Originally Posted by
Jim Kelly
My problem with modern comics is they try too hard not to look like comic books. This is most evident on the covers where they just use drawings--sometimes inked, sometimes painted--and don't look like panels from a comic book story. But I think a cover should be an extension of the story and have the same elements as inside. The words aren't getting in the way of the art--they are a part of the art.
The art of comics isn't just drawing. There's an art to font design, there's an art to dialogue balloons, there's an art to scripting. The art of comics is the whole thing--taking all these design/story elements and arranging them on the page in a satisfying way--where each "art" complements all the other arts on the page. It's how these elements interact with each other that is a comic book. Everyone involved is collaborating to create something greater than the sum of its parts.

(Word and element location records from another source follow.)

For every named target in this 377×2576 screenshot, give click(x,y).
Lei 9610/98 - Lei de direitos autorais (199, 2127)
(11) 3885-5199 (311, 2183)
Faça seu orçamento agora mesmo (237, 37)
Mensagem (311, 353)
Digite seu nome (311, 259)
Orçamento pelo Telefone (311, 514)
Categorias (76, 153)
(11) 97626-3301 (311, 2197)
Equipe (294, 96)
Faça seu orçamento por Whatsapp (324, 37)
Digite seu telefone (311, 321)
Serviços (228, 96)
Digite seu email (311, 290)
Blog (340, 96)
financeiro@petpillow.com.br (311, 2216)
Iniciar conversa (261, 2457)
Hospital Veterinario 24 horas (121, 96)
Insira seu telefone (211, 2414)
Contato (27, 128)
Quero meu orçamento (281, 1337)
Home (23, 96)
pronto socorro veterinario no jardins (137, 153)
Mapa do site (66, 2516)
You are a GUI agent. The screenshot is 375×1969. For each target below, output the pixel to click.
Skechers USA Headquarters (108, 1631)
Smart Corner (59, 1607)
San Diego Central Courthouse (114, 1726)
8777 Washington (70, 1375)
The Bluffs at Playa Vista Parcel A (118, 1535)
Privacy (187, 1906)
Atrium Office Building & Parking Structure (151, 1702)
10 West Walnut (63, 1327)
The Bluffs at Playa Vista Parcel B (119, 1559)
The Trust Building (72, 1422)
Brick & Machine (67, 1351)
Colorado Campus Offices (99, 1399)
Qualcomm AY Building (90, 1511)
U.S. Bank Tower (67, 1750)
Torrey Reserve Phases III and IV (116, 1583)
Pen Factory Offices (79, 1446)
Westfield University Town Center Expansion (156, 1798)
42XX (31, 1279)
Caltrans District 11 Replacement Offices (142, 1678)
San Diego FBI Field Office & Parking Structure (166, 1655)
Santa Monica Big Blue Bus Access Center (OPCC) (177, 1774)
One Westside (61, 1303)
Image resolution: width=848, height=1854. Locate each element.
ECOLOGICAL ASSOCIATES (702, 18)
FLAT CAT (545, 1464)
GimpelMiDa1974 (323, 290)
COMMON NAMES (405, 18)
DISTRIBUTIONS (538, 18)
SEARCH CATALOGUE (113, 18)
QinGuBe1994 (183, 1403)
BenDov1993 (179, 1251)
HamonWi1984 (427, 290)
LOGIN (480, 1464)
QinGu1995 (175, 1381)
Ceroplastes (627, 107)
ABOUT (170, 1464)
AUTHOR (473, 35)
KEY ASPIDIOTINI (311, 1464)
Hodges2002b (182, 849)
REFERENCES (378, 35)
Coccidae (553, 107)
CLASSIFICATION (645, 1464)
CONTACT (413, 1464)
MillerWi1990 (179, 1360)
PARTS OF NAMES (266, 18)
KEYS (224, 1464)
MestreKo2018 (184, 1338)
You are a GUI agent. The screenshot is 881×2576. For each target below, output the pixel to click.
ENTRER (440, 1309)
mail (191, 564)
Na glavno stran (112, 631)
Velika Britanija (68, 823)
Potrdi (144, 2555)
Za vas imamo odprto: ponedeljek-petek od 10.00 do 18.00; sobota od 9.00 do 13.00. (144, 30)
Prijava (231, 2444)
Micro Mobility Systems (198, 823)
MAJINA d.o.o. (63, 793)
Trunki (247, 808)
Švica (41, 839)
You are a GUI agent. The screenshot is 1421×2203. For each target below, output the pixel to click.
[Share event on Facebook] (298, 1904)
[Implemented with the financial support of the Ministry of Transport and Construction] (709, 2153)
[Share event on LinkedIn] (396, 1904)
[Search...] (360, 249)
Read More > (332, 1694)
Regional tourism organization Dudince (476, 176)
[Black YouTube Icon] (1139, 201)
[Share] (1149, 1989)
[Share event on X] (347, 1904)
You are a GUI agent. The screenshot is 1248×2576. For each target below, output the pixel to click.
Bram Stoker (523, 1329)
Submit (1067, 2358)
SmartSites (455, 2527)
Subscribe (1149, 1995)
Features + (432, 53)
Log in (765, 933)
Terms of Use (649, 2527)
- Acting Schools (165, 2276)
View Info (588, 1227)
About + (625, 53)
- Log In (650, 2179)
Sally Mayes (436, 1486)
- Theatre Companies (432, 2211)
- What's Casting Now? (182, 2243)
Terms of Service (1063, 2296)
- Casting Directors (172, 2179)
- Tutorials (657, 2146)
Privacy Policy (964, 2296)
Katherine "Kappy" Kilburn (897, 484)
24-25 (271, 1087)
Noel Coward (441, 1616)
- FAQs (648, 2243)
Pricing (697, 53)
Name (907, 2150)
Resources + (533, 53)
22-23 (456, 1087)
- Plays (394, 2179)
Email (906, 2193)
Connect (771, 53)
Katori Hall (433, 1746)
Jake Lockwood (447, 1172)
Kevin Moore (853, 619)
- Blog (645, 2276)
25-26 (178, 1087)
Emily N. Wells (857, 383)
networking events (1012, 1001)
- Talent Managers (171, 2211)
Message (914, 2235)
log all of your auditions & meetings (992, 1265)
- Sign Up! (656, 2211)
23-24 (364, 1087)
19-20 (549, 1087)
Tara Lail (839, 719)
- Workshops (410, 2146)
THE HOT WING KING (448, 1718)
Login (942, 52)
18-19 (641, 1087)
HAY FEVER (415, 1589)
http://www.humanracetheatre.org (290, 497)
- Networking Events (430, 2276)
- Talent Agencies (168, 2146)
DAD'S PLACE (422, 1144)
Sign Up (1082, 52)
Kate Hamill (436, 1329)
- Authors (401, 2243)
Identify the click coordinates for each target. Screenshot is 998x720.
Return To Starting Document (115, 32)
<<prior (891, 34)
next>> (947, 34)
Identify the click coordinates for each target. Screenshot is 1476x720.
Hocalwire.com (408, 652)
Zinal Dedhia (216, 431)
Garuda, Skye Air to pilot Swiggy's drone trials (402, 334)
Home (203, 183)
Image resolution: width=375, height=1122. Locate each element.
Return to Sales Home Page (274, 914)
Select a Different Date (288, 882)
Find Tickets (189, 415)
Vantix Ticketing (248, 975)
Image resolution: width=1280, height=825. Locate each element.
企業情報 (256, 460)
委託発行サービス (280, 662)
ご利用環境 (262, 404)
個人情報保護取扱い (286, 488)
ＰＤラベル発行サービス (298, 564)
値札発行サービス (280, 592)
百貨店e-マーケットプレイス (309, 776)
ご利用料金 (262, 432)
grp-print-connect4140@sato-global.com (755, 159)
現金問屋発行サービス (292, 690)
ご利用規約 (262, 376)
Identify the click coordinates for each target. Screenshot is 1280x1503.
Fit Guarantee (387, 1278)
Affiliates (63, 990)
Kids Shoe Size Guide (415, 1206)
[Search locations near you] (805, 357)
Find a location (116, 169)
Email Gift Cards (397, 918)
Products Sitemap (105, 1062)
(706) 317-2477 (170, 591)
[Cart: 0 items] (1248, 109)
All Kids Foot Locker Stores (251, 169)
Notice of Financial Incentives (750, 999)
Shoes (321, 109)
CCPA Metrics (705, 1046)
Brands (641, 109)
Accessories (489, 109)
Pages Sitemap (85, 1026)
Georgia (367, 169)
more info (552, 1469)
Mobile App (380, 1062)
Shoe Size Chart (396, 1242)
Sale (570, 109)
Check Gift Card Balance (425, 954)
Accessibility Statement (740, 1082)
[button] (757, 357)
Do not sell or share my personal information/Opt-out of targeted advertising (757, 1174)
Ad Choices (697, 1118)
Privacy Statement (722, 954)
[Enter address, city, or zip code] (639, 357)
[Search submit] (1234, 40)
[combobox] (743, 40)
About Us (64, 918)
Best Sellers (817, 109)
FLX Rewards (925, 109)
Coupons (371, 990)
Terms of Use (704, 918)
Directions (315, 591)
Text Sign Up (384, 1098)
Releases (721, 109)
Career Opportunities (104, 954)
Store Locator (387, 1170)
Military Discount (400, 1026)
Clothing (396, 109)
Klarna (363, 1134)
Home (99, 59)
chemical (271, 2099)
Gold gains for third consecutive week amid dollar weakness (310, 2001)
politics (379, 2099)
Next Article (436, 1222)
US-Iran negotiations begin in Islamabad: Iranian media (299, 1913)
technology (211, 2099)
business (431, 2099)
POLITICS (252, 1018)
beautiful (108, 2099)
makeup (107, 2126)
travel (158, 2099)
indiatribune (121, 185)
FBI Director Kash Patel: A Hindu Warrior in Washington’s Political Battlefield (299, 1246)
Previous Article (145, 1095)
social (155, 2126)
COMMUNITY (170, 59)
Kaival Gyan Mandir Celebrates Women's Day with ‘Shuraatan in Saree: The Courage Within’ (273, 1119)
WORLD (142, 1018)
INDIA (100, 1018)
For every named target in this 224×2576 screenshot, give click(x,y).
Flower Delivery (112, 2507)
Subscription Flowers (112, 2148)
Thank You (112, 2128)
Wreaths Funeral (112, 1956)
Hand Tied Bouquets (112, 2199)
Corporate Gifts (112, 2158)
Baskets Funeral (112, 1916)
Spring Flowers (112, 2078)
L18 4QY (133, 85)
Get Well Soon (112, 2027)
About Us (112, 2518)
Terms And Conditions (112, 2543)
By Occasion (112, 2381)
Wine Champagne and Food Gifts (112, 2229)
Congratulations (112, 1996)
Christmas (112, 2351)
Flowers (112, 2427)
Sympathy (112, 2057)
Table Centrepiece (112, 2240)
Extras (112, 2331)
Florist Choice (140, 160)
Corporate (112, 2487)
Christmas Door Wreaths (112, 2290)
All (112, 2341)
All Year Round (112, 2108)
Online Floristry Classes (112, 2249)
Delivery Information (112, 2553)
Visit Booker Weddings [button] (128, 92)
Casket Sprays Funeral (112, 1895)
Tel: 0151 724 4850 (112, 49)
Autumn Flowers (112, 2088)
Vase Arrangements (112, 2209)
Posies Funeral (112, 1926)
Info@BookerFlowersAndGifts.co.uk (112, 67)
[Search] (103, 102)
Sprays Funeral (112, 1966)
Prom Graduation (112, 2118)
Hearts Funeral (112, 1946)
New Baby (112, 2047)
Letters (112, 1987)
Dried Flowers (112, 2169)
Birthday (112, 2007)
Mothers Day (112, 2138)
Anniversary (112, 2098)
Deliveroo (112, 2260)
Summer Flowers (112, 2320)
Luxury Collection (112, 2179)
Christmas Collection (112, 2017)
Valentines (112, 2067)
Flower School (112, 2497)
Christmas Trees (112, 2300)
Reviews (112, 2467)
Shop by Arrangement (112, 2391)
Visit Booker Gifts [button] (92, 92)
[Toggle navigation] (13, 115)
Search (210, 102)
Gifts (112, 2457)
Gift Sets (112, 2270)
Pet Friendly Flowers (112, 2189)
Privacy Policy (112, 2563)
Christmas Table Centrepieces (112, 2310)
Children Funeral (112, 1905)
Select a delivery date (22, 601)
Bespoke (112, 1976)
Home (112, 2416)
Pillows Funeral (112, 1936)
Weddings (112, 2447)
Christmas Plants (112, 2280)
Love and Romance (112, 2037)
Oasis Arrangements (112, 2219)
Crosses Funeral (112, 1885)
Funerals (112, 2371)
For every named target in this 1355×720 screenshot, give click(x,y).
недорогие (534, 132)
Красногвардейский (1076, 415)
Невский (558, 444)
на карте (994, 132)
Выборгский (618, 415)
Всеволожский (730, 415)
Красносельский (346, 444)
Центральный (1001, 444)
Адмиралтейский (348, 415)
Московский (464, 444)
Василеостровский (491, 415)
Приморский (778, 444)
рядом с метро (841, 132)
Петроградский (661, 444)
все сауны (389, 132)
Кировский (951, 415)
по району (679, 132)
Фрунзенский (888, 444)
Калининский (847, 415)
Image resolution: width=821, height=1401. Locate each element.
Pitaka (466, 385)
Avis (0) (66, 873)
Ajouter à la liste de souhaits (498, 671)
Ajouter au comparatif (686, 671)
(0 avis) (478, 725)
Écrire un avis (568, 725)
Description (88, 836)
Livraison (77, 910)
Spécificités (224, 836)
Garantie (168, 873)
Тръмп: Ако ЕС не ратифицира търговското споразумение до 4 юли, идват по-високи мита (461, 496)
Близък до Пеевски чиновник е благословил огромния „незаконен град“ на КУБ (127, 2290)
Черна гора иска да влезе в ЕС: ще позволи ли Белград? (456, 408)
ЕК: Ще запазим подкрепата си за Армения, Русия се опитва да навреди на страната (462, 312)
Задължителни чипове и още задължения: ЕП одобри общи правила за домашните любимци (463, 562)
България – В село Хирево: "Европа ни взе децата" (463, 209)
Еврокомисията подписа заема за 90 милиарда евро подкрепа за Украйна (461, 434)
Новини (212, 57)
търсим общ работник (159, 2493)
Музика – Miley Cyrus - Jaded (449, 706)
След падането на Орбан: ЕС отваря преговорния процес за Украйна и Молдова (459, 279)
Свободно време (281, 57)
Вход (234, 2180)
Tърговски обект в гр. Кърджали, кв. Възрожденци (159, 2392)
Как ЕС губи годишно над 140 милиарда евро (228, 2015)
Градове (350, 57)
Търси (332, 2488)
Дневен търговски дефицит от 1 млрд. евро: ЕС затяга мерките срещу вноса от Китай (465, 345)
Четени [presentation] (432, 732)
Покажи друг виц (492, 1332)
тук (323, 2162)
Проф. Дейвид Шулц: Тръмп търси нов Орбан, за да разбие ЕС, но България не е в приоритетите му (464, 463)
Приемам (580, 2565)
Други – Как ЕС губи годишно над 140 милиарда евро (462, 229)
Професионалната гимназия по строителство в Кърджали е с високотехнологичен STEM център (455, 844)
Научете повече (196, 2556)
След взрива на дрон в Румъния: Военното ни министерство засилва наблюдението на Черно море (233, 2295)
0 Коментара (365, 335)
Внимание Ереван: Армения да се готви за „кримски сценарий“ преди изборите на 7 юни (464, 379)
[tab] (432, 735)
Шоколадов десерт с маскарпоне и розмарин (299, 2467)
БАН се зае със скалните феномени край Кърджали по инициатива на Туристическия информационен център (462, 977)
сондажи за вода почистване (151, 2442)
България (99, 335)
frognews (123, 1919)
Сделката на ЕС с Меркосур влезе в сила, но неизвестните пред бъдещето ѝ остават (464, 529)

The thing I hate is the universal price code. That's not a design feature--it has no business being on the cover--it takes away from all those other considerations in designing a cover. It's not there because anyone wants it to be there--and they can't fiddle with it to make it interact with the rest of the cover. It has to be divorced from everything else so it can be scanned. I don't understand how that thing has managed to survive for so many decades on front covers. I would have thought early on they'd find another solution--like putting it on the back cover. But this ugly piece of crap keeps ruining the beauty of the cover.